Assisted reproductive technology (ART), first introduced in the 19th century, is used to treat infertility. The ART used in present times has developed in many aspects that include obtaining gametes (stimulation with gonadotropins and retrievals), in vitro maturation (IVM) of immature oocytes, in vitro fertilization (IVF), insemination by intra-cytoplasmic sperm injection (ICSI), embryo transfer, freezing of gametes and embryos, biopsy of embryos for pre-implantation genetic diagnosis, and cytoplasmic transfer. As the process of becoming pregnant to giving birth is complex, ARTs have helped millions of infertile women worldwide to overcome childlessness till date. Multiple factors can affect the success of pregnancy in infertile women. For ARTs, the age of the woman is typically considered to be the key point related to the success rate of the treatment. The quality of oocytes produced by women degrades after a certain age (usually considered after 35 years of age)[1]. Therefore, oocyte quality can be considered the most important factor for the success of the treatment of infertility with ARTs.

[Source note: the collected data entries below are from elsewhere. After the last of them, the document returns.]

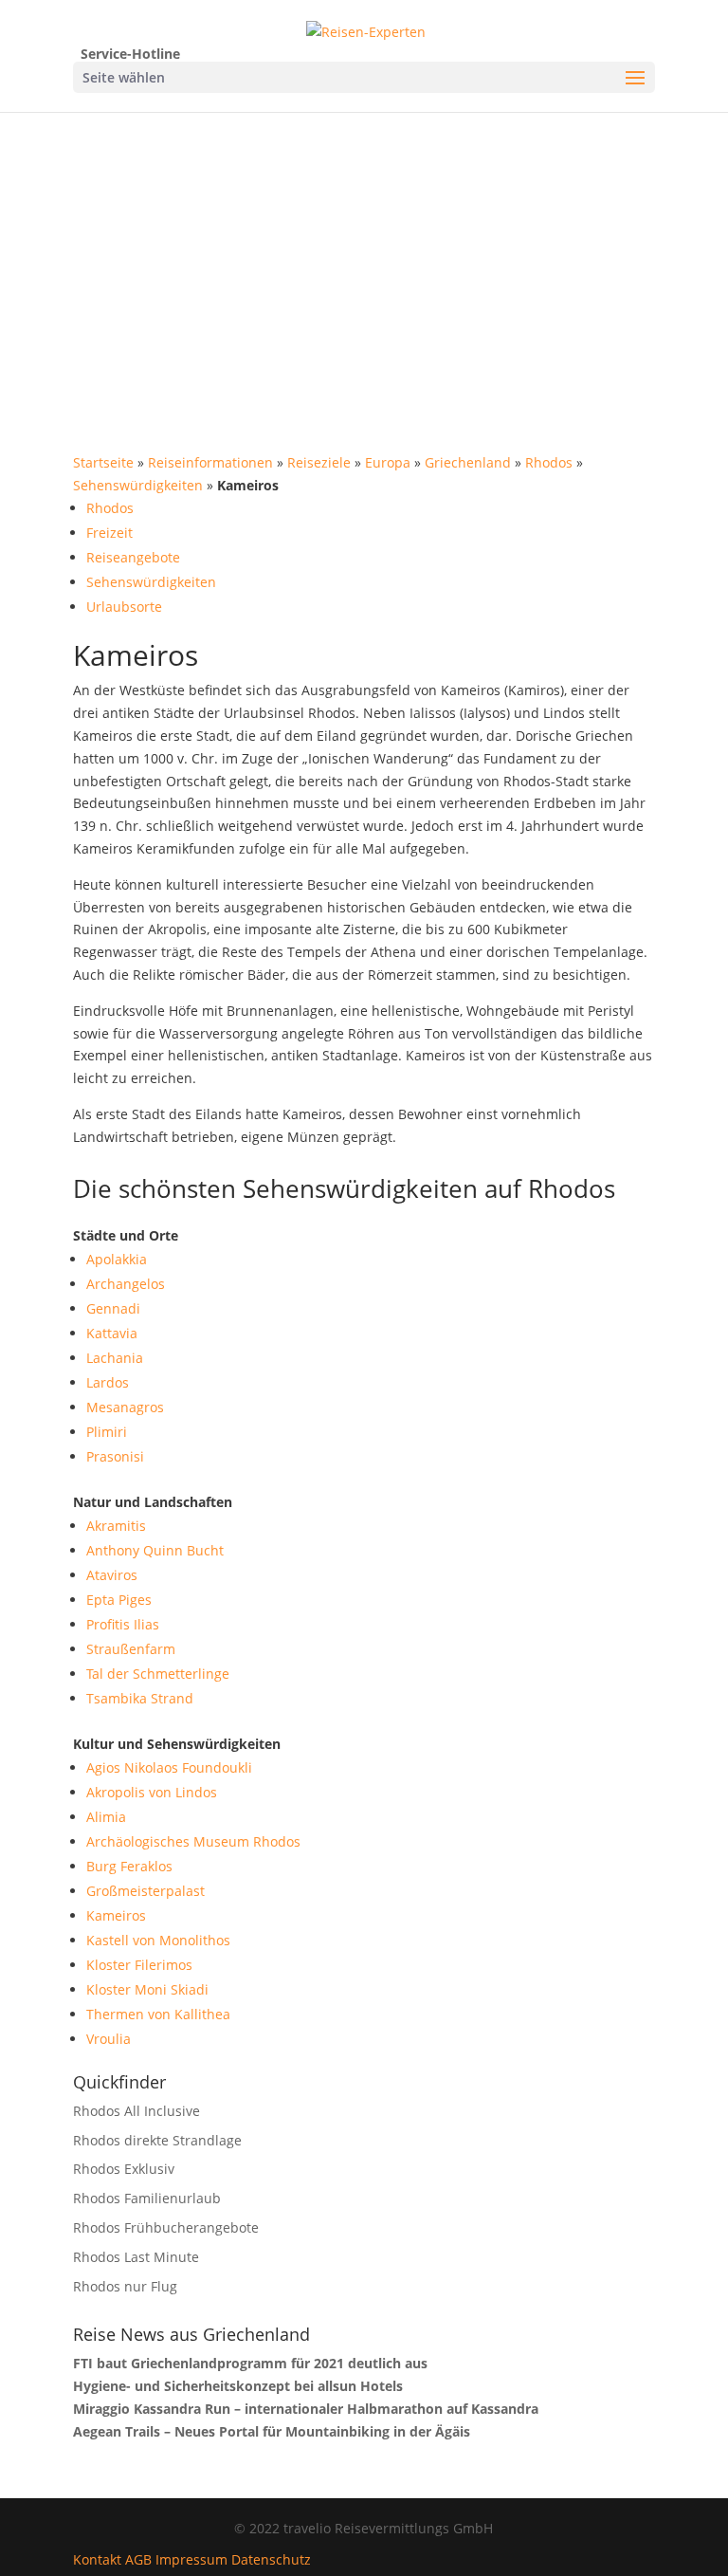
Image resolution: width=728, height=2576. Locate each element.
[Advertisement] (364, 254)
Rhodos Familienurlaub (147, 2198)
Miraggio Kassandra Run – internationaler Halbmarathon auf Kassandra (305, 2409)
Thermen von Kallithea (158, 2014)
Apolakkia (116, 1259)
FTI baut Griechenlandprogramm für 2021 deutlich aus (250, 2363)
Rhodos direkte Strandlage (157, 2140)
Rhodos (549, 462)
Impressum (191, 2559)
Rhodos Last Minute (136, 2257)
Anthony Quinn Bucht (155, 1550)
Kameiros (116, 1915)
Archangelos (125, 1284)
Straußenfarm (130, 1649)
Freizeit (109, 533)
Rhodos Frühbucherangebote (166, 2227)
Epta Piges (119, 1600)
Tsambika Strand (139, 1698)
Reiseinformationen (210, 462)
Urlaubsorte (124, 607)
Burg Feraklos (129, 1866)
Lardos (107, 1382)
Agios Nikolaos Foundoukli (169, 1767)
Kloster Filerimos (139, 1965)
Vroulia (108, 2039)
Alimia (106, 1817)
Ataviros (111, 1575)
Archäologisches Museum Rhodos (193, 1841)
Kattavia (111, 1333)
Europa (387, 462)
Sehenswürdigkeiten (138, 485)
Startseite (103, 462)
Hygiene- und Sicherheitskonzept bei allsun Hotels (238, 2386)
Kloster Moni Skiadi (147, 1989)
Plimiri (106, 1432)
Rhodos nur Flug (125, 2286)
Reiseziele (319, 462)
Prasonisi (115, 1456)
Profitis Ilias (122, 1624)
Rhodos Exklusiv (123, 2169)
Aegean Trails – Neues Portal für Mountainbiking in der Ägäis (271, 2431)
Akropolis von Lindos (151, 1792)
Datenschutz (271, 2559)
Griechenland (468, 462)
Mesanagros (125, 1407)
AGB (138, 2559)
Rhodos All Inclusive (136, 2111)
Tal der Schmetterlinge (157, 1674)
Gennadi (113, 1308)
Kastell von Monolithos (158, 1940)
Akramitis (116, 1526)
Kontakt (97, 2559)
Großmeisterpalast (145, 1891)
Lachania (114, 1358)
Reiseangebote (133, 557)
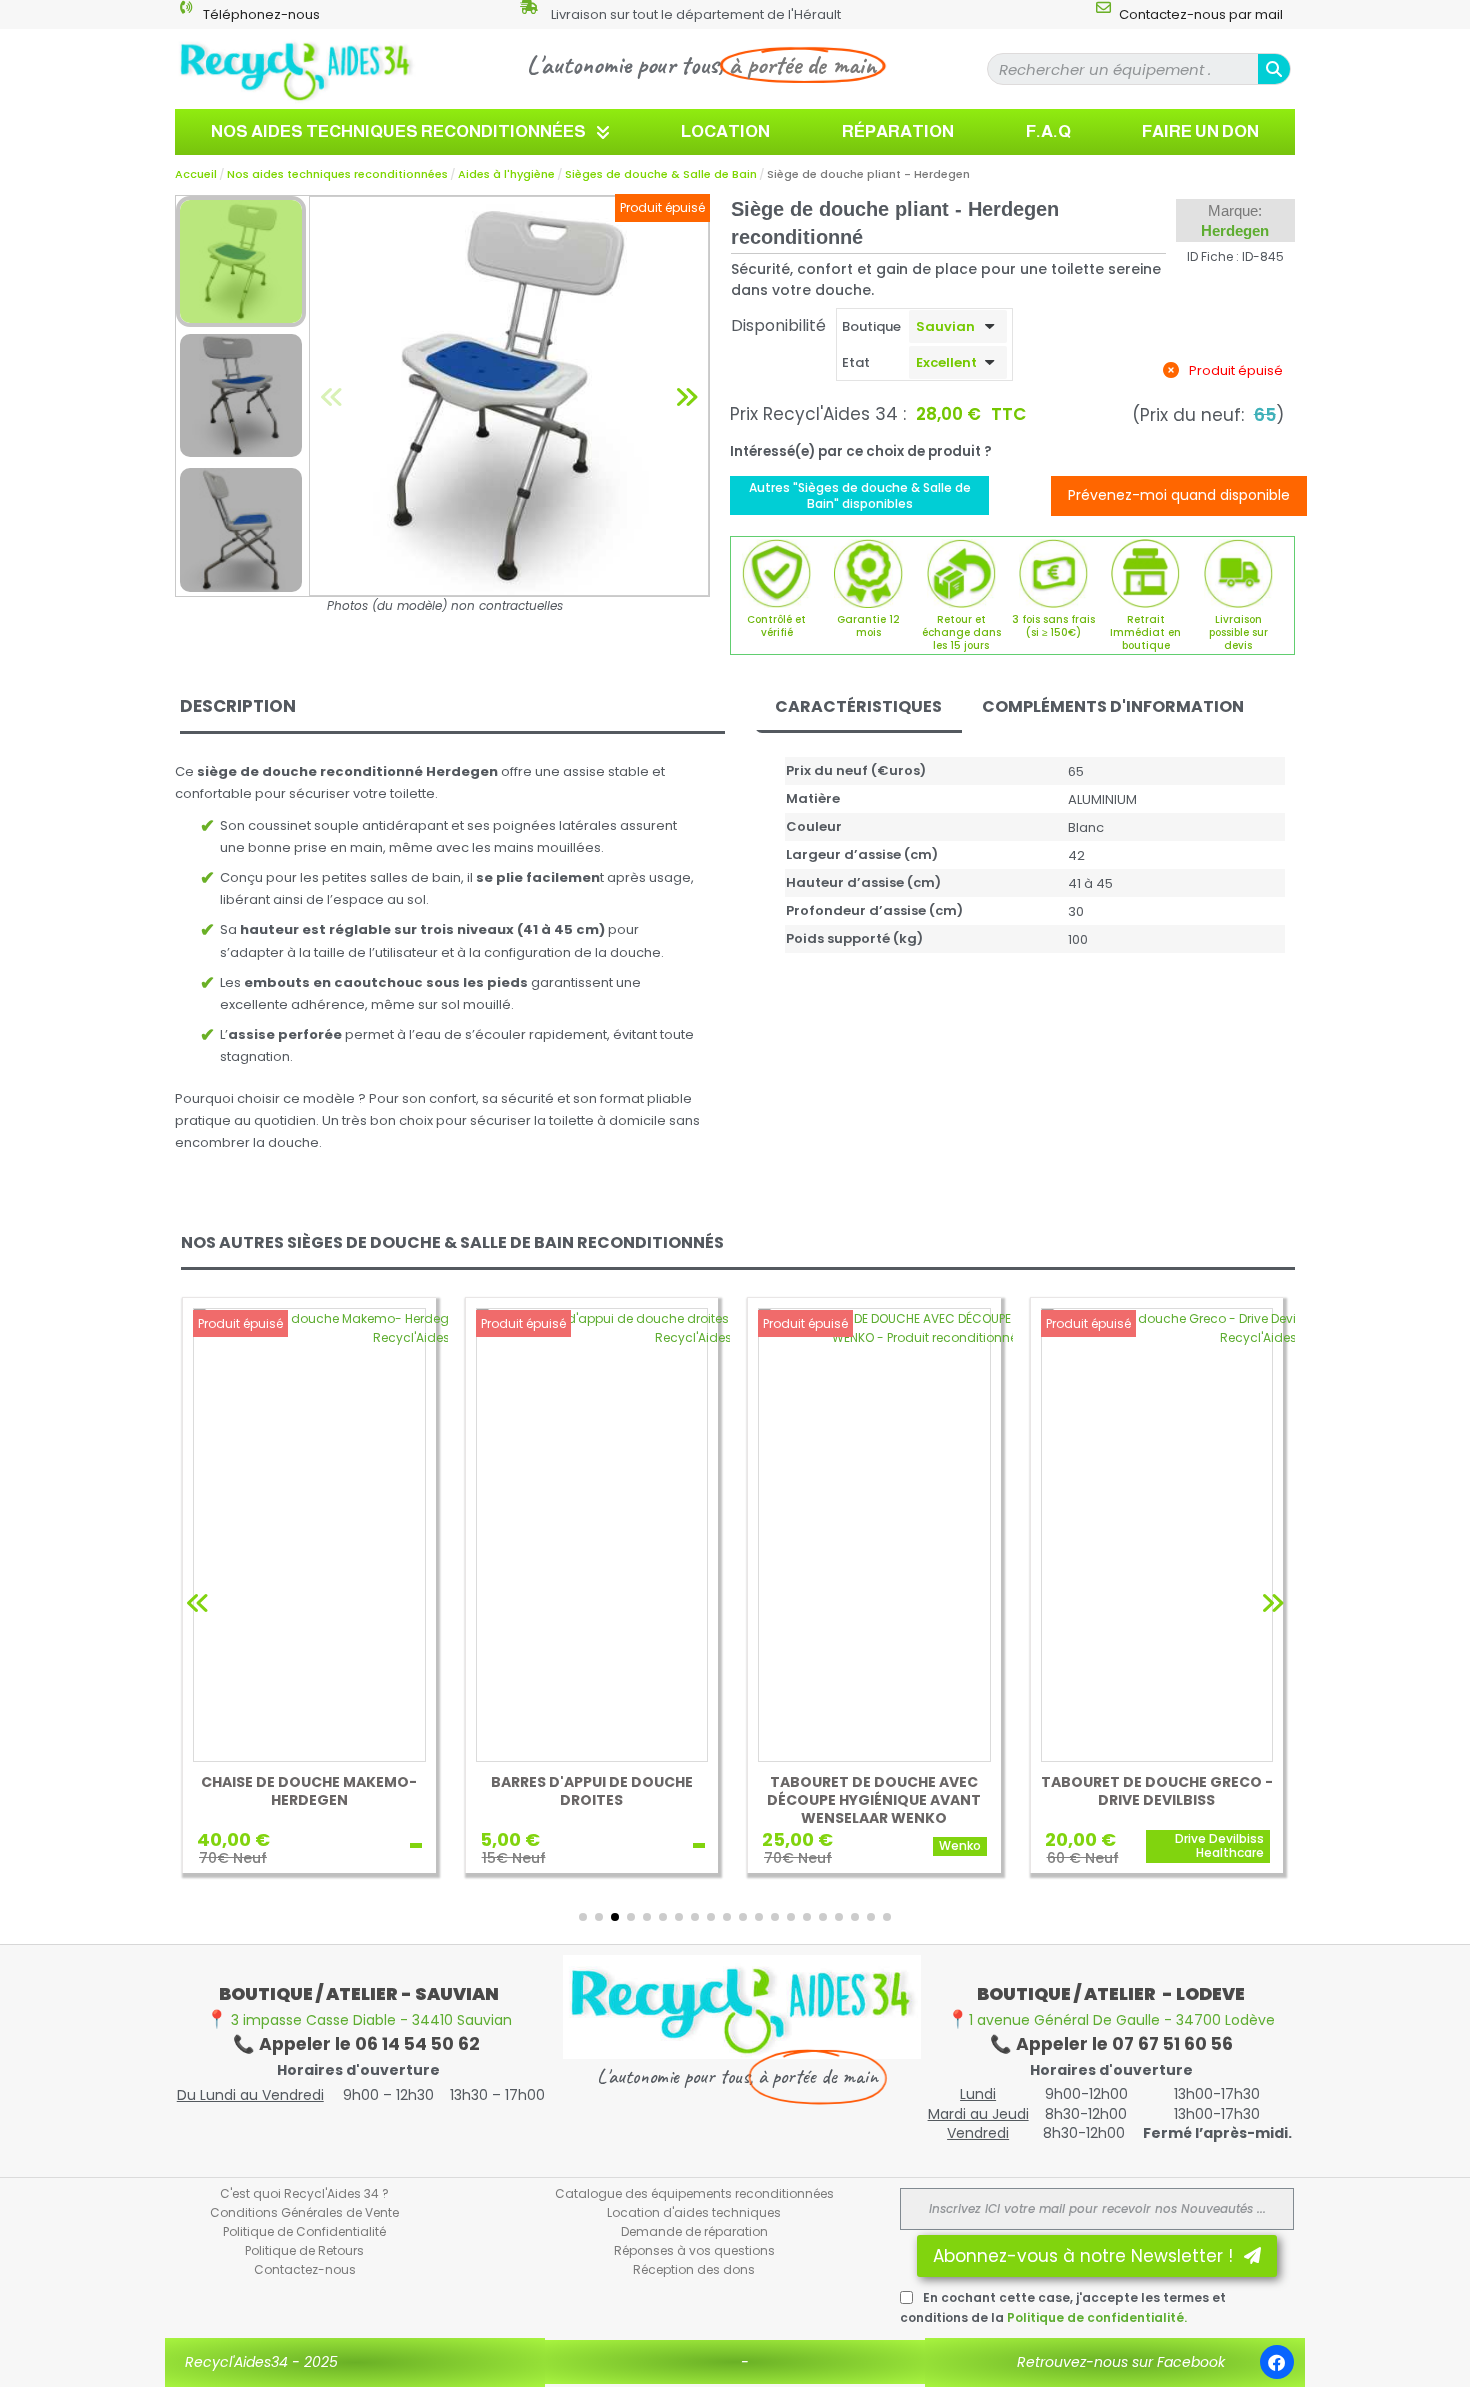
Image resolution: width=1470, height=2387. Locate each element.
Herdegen (1235, 230)
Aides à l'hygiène (506, 174)
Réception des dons (694, 2269)
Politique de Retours (304, 2250)
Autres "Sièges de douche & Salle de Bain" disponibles (860, 495)
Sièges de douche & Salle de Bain (661, 174)
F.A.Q (1048, 131)
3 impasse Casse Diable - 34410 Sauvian (359, 2020)
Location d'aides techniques (694, 2212)
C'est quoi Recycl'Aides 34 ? (304, 2193)
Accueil (196, 174)
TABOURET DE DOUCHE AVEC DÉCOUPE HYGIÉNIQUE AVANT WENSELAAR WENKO (874, 1800)
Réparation (898, 131)
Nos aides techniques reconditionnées (398, 131)
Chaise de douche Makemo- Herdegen (309, 1790)
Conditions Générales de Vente (304, 2212)
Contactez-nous (305, 2269)
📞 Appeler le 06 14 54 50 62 (358, 2044)
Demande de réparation (694, 2231)
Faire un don (1200, 131)
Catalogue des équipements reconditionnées (694, 2193)
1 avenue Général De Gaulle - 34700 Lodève (1111, 2020)
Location (725, 131)
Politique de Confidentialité (304, 2231)
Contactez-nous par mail (1201, 14)
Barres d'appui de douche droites (592, 1790)
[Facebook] (1277, 2362)
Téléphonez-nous (261, 14)
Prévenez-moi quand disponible (1179, 495)
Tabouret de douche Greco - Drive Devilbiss (1157, 1790)
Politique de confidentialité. (1097, 2317)
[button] (332, 395)
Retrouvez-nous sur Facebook (1121, 2362)
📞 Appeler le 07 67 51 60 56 (1111, 2044)
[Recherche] (1274, 69)
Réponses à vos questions (694, 2250)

In addition to the active role of sperm during fertilization, the sperm is essential for the diploid genetic constitution of the embryo, thus important for further development[2,3]. The sperm interacts with the oocyte cytoskeletal apparatus to form a functional pair of centrosomes that regulate the pronuclear position in preparation for the first embryonic cleavage[4]. The sperm centrioles are essential for cell division during the embryonic development. Therefore, sperm DNA integrity is essential for embryonic development and health. In the presence of high level of sperm DNA damage, the DNA repair machinery is activated in oocytes to ensure optimal DNA transfer to the zygote, resulting in a long gap before the first embryonic cell division occurs[5]. Increased sperm DNA damage adversely affects embryo quality starting on the day 2 of early embryonic development and continuing after embryo transfer, resulting in reduced implantation rates and pregnancy outcomes[6]. The contribution of the sperm to embryonic development goes far beyond its well-established role in fertilization, highlighting the importance of good-quality sperm[7–9].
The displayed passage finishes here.